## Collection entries
◆ ◆ ◆ ◆ ◆
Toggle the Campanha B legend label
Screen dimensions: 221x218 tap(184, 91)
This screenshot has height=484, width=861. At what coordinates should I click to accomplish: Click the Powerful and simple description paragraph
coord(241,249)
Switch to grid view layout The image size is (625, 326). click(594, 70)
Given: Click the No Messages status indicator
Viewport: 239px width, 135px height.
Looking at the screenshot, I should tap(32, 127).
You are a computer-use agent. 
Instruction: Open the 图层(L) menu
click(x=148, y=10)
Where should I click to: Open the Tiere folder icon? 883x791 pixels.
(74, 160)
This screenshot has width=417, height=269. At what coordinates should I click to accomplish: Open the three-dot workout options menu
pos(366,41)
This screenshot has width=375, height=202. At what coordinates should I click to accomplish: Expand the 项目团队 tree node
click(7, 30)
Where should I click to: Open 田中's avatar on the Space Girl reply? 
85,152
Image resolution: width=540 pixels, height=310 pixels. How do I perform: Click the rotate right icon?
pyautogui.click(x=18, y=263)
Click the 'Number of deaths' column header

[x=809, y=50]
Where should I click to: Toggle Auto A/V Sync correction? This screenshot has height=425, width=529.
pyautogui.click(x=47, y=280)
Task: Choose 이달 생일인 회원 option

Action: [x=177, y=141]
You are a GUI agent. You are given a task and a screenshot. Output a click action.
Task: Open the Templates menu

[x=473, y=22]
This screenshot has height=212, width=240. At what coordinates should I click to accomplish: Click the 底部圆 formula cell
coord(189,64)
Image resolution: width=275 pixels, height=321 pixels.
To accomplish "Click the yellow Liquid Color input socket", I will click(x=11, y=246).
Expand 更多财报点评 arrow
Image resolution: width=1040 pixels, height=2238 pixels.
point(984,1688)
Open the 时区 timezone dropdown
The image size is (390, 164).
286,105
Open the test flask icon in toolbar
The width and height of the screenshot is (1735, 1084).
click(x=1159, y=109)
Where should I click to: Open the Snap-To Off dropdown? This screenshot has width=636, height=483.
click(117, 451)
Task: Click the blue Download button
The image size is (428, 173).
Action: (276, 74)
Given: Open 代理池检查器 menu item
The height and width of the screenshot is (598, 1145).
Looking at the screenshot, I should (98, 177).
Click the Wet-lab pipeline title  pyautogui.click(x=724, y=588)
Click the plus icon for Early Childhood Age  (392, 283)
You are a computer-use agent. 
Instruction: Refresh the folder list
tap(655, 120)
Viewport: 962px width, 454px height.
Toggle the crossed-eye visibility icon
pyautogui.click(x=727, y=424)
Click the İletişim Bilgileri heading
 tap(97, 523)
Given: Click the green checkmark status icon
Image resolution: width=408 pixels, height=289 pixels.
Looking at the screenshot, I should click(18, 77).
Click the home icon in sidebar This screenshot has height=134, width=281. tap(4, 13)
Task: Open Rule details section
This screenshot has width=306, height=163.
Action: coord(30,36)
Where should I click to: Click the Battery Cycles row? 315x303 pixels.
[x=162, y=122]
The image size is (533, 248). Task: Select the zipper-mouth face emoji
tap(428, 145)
◆ ◆ ◆ ◆ ◆
## TASK ITEM
Keeping every character as it is, restate the lines above that run from the line with "This screenshot has width=375, height=202." through the line with "Click the home", both included, and nothing else.

## RESPONSE FOR THIS EXERCISE
This screenshot has width=375, height=202. At what coordinates should I click to accomplish: Expand the 项目团队 tree node
click(7, 30)
Where should I click to: Open 田中's avatar on the Space Girl reply? 
85,152
Image resolution: width=540 pixels, height=310 pixels. How do I perform: Click the rotate right icon?
pyautogui.click(x=18, y=263)
Click the 'Number of deaths' column header

[x=809, y=50]
Where should I click to: Toggle Auto A/V Sync correction? This screenshot has height=425, width=529.
pyautogui.click(x=47, y=280)
Task: Choose 이달 생일인 회원 option

Action: [x=177, y=141]
You are a GUI agent. You are given a task and a screenshot. Output a click action.
Task: Open the Templates menu

[x=473, y=22]
This screenshot has height=212, width=240. At what coordinates should I click to accomplish: Click the 底部圆 formula cell
coord(189,64)
Image resolution: width=275 pixels, height=321 pixels.
To accomplish "Click the yellow Liquid Color input socket", I will click(x=11, y=246).
Expand 更多财报点评 arrow
Image resolution: width=1040 pixels, height=2238 pixels.
point(984,1688)
Open the 时区 timezone dropdown
The image size is (390, 164).
286,105
Open the test flask icon in toolbar
The width and height of the screenshot is (1735, 1084).
click(x=1159, y=109)
Where should I click to: Open the Snap-To Off dropdown? This screenshot has width=636, height=483.
click(117, 451)
Task: Click the blue Download button
The image size is (428, 173).
Action: (276, 74)
Given: Open 代理池检查器 menu item
The height and width of the screenshot is (598, 1145).
Looking at the screenshot, I should (98, 177).
Click the Wet-lab pipeline title  pyautogui.click(x=724, y=588)
Click the plus icon for Early Childhood Age  (392, 283)
You are a computer-use agent. 
Instruction: Refresh the folder list
tap(655, 120)
Viewport: 962px width, 454px height.
Toggle the crossed-eye visibility icon
pyautogui.click(x=727, y=424)
Click the İletişim Bilgileri heading
 tap(97, 523)
Given: Click the green checkmark status icon
Image resolution: width=408 pixels, height=289 pixels.
Looking at the screenshot, I should click(18, 77).
Click the home icon in sidebar This screenshot has height=134, width=281. tap(4, 13)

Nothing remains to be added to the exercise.